Nos han hecho rebajas en las tiendas de lencería y nos han felicitado muchos hombres, elogiando la labor abnegada de las mujeres y denunciando el machismo al que hemos sido sometidas. Es curioso que ese mismo mensaje en su voz reciba tantos parabienes y tan pocos cuando somos nosotras las emisoras. El feminismo es hoy por hoy cosa de hombres, pues vale.
Si me preguntan, no voy a decir, como nunca lo he dicho, que mi vida ha sido condicionada por un sistema sexista. Una tiene su orgullo y le duele ser tenida como víctima, que es siempre condición humillante. Tampoco le entusiasma arremeter contra el hombre en general, si se para a pensar que el 90% de sus amigos son varones y que les debe el mayor apoyo en el peor de los momentos. A cambio, además, de nada. Sólo porque han querido creer en mí. Benditos amigos incondicionales a los que tanto les debo.
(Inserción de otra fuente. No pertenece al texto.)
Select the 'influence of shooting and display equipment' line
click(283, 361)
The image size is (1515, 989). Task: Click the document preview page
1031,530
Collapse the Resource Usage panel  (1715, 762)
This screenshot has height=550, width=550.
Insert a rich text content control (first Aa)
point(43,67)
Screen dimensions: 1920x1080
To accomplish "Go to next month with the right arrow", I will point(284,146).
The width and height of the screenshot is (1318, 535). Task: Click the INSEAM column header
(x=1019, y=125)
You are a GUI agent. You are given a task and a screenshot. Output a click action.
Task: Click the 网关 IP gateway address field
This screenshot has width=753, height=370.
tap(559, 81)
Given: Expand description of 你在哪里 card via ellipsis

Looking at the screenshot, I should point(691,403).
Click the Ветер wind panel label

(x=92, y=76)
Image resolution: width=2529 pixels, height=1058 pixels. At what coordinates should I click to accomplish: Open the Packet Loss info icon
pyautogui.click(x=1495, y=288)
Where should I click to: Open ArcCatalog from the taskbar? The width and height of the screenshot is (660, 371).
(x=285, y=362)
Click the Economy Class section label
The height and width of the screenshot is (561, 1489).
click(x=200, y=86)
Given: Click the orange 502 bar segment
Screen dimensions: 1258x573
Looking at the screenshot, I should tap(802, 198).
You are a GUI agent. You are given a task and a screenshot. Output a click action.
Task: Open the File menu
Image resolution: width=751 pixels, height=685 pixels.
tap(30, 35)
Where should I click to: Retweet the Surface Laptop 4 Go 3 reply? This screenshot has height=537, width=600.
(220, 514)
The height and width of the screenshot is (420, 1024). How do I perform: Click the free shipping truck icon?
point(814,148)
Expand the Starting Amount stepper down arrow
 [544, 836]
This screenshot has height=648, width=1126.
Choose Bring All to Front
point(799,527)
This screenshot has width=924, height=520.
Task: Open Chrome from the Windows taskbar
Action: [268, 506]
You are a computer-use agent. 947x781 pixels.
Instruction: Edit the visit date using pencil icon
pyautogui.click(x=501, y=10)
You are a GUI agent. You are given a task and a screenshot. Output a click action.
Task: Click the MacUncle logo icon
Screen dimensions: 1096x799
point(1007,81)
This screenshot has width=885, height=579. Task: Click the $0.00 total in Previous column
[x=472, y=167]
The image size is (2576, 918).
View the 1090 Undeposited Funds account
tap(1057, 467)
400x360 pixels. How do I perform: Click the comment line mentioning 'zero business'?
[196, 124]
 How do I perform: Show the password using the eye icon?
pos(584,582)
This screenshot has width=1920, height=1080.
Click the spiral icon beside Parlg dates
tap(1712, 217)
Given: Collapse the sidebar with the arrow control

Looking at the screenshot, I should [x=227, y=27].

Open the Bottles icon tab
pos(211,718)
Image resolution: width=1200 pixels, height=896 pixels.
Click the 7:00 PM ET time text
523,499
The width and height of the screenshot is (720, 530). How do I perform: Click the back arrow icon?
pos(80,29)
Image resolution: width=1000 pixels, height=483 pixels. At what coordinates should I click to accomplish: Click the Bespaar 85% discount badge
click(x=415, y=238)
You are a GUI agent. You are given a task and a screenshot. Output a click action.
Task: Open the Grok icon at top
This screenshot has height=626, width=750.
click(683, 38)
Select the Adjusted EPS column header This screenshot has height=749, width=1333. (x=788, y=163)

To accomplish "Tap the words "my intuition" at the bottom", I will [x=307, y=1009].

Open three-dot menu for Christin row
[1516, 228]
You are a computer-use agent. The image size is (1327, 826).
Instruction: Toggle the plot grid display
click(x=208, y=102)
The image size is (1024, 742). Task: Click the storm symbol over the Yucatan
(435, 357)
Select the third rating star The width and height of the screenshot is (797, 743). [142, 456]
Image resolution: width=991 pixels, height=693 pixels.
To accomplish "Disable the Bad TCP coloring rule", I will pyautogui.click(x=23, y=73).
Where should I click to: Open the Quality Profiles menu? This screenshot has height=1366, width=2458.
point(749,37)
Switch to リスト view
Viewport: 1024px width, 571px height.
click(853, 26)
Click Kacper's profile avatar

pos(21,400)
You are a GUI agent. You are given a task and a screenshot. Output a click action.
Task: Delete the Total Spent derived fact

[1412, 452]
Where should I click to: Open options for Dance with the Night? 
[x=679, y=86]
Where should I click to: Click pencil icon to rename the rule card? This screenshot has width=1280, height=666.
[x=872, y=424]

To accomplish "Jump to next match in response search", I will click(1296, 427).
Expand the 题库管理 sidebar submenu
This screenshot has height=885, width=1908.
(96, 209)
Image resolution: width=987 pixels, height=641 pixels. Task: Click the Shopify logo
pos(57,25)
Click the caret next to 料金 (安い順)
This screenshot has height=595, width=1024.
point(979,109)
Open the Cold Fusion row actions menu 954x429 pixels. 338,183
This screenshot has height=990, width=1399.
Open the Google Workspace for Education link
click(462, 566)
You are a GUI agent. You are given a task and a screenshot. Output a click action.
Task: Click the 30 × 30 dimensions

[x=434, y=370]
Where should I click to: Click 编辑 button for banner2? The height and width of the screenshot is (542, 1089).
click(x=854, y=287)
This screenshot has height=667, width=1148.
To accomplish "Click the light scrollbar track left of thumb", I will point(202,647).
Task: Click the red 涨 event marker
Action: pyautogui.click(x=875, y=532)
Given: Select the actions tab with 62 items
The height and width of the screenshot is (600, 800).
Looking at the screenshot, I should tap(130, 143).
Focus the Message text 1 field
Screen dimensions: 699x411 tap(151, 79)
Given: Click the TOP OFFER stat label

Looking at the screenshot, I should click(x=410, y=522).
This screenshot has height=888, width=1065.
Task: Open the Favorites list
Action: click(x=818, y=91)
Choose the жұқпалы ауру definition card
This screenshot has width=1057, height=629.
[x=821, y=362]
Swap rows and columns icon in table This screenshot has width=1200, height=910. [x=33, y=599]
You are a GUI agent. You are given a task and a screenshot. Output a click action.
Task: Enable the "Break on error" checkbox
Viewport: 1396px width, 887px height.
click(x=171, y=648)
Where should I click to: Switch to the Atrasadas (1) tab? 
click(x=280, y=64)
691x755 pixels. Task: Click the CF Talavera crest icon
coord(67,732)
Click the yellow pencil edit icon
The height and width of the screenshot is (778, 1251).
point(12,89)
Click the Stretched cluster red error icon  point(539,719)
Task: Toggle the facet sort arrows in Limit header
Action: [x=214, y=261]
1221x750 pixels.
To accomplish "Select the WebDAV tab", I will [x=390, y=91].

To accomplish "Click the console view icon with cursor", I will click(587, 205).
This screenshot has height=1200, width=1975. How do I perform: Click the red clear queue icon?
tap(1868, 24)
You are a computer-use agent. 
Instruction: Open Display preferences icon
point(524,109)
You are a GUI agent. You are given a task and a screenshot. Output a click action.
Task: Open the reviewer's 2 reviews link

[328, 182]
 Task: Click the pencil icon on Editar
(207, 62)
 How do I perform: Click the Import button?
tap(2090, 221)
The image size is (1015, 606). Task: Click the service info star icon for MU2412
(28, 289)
No digo que haya quedado exenta de sufrir el ataque de los típicos machos prepotentes, pero en ese ataque las mujeres machistas van también al 50%. El machismo, más allá de los sexos, es un desorden del mundo, difícil de desmontar, después de tantos siglos de tradición, y no atiende a cuestiones de género, desgraciadamente.
Podemos horrorizarnos con las barbaridades que padecen las mujeres del tercer mundo en regímenes abiertamente patriarcales; las violaciones, las ablaciones de clítoris, etc…, pero a las chicas del primer mundo, emancipadas, se supone, nos cuesta admitir un drama, tal vez más psíquico que físico, por no manifestar debilidad, que no se diga.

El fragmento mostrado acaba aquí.